– А вы с мамой не поедете посмотреть?
– Я уже говорил, с ним трудно совпасть по месту и времени. И, по-моему, Такэси не хочет, чтобы мы его видели.
– Почему?
– Не знаю, как объяснить… Мне кажется, это мир Такэси и нам не стоит туда вторгаться. Поэтому мы и до того не вмешивались.
Маё не очень поняла, что хотел сказать отец. При всей разнице в возрасте, разве они не братья?
– В последнее время мы не очень-то и переписывались. Он тоже о нас ничего не знает.
– Но про меня-то ты ему рассказал!
– Про тебя? С чего ты решила?
– Но он знал обо мне… Что я умею хорошо рисовать, что люблю кошек…

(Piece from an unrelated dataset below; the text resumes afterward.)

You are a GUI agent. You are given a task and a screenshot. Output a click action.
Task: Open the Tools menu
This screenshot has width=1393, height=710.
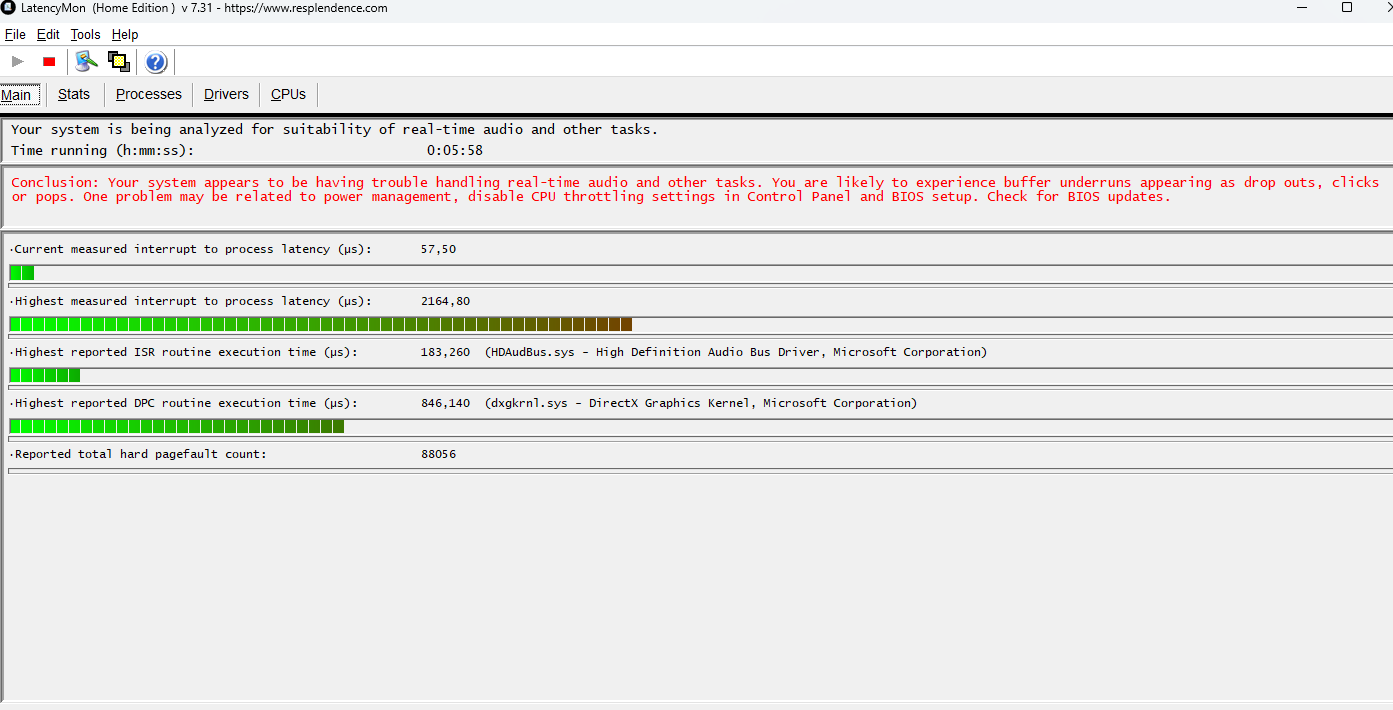85,33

Эйити склонил голову к плечу:
– Странно… Не помню, чтобы я это ему говорил.
– Не говорил?
– Тогда откуда же он знал? Удивительно… Но проверить это невозможно.
После этого Такэси долго не вспоминали. Что касается Маё, то она перешла в среднюю школу, и больше всего ее занимала борьба с собственными неприятными ощущениями, которые возникали из-за того, что она была дочкой учителя. У Эйити же не было желания непременно знать, как течет жизнь Такэси в Америке.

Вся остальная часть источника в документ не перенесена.